As a biographer, Klagsbrun is more concerned with a chronology of Szold’s life than an analysis of her motivations and personality. She embeds Szold’s life in the context of family, Judaism, and early- to mid-20th century Zionism, showing a complex, contradictory woman who was a dutiful daughter and international leader, an attentive older sister and short-tempered colleague, an acclaimed translator, editor, and writer who nonetheless devalued her unique organizational skills as not being truly creative.

Klagsbrun can’t avoid Szold’s confusing and heartbreaking relationship with the scholar Louis Ginsburg, a professor at the Jewish Theological Seminary where Szold was the first full-time female student, but she doesn’t allow it to eclipse Szold’s accomplishments. Where Szold saw the love of her life, Ginsburg saw a platonic friendship with a colleague. Szold emerged from unrequited love’s depression and humiliation “far more independent and assertive, no longer the self-effacing woman behind the scenes . . . Through profound self-examination and sheer will she had transformed herself.”

From then on Zionism became her lodestar. Szold’s notions of Zionism meant not just the rebirth of a Jewish nation, nor only a refuge from antisemitism, but “a normal human life built around Jewish principles.
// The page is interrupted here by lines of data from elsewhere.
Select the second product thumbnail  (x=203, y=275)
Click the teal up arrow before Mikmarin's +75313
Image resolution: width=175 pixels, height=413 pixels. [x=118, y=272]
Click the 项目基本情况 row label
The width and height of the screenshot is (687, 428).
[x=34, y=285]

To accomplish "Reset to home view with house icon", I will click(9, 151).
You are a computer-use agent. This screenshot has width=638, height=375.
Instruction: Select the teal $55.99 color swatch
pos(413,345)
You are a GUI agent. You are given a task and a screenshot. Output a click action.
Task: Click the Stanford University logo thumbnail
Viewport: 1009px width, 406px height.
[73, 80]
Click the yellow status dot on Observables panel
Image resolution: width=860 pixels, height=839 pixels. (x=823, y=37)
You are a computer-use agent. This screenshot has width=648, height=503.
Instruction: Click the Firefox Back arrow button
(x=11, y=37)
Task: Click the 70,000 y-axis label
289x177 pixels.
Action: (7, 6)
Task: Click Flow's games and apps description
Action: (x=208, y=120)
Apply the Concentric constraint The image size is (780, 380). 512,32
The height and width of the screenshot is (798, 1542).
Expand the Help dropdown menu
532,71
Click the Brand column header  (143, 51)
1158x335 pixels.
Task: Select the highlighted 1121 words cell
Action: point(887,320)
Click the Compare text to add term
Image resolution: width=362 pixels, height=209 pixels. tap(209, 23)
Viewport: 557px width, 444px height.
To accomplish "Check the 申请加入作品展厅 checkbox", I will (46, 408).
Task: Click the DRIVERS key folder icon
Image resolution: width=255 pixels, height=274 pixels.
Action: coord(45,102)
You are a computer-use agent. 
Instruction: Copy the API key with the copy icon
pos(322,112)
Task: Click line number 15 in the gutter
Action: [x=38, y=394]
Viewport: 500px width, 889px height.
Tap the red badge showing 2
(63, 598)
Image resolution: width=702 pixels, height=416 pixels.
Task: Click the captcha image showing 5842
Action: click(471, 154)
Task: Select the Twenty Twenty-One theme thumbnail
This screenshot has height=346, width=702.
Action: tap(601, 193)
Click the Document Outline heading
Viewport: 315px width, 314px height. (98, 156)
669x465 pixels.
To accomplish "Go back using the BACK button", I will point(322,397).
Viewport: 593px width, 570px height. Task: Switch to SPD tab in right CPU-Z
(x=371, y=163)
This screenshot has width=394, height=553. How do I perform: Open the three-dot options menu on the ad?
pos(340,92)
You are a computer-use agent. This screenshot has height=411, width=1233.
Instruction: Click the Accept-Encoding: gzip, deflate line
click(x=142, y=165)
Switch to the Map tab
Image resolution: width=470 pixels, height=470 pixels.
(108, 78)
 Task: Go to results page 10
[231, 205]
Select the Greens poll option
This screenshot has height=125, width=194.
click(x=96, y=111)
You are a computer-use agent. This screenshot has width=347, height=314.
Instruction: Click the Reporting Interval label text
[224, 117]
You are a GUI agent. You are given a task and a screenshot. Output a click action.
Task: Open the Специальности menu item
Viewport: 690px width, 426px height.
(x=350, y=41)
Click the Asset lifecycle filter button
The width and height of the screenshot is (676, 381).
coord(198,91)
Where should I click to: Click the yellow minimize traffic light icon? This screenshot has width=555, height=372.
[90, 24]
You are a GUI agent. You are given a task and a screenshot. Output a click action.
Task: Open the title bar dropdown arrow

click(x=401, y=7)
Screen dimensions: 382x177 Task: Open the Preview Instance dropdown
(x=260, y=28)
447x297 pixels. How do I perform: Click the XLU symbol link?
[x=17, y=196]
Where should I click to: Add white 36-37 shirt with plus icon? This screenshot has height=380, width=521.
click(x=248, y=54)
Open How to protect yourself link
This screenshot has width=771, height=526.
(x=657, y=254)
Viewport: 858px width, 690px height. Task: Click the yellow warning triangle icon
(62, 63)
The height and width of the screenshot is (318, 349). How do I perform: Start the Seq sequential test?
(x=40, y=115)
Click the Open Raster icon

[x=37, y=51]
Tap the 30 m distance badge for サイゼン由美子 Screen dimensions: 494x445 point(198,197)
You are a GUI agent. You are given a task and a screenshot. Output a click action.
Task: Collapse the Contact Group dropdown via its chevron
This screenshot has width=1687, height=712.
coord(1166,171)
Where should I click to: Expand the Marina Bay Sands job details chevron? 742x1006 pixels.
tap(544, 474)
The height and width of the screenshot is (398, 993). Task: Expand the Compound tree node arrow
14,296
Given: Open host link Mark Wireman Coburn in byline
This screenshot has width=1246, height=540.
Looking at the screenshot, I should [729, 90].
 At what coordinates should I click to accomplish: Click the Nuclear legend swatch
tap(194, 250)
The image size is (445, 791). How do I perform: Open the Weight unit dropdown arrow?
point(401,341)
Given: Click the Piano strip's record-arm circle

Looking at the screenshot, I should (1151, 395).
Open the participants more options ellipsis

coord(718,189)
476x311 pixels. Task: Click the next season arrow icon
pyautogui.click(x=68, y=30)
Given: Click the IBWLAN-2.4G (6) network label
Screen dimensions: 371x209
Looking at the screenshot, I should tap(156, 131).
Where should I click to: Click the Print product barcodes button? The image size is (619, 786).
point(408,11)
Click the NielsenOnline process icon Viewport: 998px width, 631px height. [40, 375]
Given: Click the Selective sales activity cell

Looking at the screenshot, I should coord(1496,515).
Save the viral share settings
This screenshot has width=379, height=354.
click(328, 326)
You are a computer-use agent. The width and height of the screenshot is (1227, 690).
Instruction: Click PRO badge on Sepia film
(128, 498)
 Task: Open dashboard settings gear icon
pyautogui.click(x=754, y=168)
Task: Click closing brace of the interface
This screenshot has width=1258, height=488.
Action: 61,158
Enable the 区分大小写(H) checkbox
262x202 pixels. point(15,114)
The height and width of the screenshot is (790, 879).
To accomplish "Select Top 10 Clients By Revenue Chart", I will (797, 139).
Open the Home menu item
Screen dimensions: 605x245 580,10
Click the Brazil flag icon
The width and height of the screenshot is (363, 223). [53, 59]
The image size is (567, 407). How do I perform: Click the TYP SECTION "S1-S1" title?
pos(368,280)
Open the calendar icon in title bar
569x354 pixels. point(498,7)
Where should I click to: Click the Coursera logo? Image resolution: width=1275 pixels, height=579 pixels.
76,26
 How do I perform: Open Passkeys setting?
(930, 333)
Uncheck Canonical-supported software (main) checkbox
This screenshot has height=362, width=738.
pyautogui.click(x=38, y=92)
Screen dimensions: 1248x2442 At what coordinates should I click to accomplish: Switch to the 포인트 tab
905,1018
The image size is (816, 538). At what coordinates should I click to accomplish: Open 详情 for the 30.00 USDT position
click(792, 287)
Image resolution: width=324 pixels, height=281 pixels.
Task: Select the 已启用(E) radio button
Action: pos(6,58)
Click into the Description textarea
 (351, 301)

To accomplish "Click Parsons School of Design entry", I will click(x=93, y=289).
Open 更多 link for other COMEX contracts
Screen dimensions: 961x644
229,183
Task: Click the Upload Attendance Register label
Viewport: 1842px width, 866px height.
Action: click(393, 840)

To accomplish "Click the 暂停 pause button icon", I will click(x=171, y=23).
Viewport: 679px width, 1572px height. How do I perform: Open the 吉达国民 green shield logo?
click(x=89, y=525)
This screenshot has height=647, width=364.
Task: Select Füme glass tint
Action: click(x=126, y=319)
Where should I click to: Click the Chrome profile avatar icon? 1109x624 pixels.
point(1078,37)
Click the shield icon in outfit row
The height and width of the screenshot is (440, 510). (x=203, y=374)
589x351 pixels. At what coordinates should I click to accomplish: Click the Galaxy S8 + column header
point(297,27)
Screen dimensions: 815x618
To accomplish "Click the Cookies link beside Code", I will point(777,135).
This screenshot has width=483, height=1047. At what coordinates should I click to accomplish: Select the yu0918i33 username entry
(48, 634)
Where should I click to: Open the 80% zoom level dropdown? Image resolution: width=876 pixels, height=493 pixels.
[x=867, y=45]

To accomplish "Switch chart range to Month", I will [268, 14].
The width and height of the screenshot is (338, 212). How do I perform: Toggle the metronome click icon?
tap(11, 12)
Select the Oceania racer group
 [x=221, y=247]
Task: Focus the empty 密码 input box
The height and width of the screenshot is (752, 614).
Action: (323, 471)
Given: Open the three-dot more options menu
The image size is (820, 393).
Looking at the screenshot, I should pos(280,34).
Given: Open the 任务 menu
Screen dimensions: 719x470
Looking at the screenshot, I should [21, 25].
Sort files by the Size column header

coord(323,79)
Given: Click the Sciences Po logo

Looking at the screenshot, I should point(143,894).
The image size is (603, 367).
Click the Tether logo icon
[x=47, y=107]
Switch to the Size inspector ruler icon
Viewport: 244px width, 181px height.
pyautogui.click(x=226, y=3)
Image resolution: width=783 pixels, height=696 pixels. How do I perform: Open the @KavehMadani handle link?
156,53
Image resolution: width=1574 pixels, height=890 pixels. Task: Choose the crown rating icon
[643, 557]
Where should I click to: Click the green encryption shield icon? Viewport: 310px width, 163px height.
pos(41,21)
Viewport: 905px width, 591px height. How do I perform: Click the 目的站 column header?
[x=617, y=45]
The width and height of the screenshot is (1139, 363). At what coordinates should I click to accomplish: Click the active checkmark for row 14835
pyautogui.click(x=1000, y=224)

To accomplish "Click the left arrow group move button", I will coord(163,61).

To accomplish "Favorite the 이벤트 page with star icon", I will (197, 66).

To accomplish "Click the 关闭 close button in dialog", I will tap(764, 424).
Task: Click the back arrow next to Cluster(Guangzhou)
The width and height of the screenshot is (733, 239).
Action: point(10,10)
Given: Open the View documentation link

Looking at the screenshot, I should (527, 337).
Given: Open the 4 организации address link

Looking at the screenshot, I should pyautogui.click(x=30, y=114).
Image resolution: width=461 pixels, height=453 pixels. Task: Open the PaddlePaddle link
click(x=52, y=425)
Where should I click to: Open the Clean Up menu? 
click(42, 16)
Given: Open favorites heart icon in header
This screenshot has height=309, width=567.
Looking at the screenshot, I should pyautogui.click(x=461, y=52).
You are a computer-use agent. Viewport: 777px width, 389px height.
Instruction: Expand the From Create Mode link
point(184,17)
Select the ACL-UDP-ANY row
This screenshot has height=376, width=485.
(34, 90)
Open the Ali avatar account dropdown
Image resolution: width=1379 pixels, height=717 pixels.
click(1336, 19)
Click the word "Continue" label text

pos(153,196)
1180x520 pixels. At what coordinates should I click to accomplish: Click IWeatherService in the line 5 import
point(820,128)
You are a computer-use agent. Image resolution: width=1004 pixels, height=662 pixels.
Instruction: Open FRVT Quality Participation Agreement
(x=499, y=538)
By reconstituting the Jewish nation . . . Jews could revitalize Judaism and reclaim a life of wholeness and dignity.” She founded Hadassah, The Women’s Zionist Organization of America, which shattered the model of a ladies’ auxiliary that raised charitable funds to support male-led organizations. Klagsbrun persuasively argues that Hadassah was a forerunner of second wave feminism, giving thousands of American women skills in organizational leadership, finance, and strategy. Szold and later Hadassah leaders successfully kept Hadassah an independent, women-led organization focused on the medical, social service, and educational needs of families regardless of religion in pre-state and post-1948 Israel.

A lifelong pacifist, Szold allied herself with efforts to create a binational Jewish and Arab nation believing that Zionism meant “finding a way to live with the Arabs who inhabited the same land.” But she never let her idealism blur her pragmatism. The British assumed control of Palestine after World War I, and Szold was outraged by their refusal to halt Arab violence against Jews, and by their restricting land purchases and Jewish immigration as the Holocaust was beginning to shadow Nazi-controlled Europe, all to try to keep the Arabs from allying with Hitler. By then 73, Szold, who had longed to have children, led the Youth Aliyah, raising funds and badgering the British to allow in thousands of Jewish children fleeing Nazism in Europe and pogroms in the Arab nations.

Szold died in 1945, three years before seeing her dream of Israel become a hard-fought reality. In a testament to her courage and humanity, attending her funeral were Zionist leaders, British government officials, Muslim sheikhs, Christian clergy, and many of the children she had rescued.

A year before her death, Szold had instructed a sculptor making her bust to “make my eyes look to the future.” Writes Klagsbrun, “In every endeavor she headed, whether establishing education and social services in pre-state Israel or reshaping the lives of thousands of children, she set her eyes on the future. In spite of insecurities and self-criticisms, she consistently looked ahead to expand her projects while making sure they were the best they could be in the present.”

Since October 7, 2023, the future has seemed at once close and terrifying for the world’s Jews, and for so many other people in the Middle East. Despite personal heartbreak and international horrors, this all-too-human woman kept looking to a better future not just for Jews, but for all humanity. Perhaps, then, Szold’s story is a tzaddik’s tale for all of us in perilous times.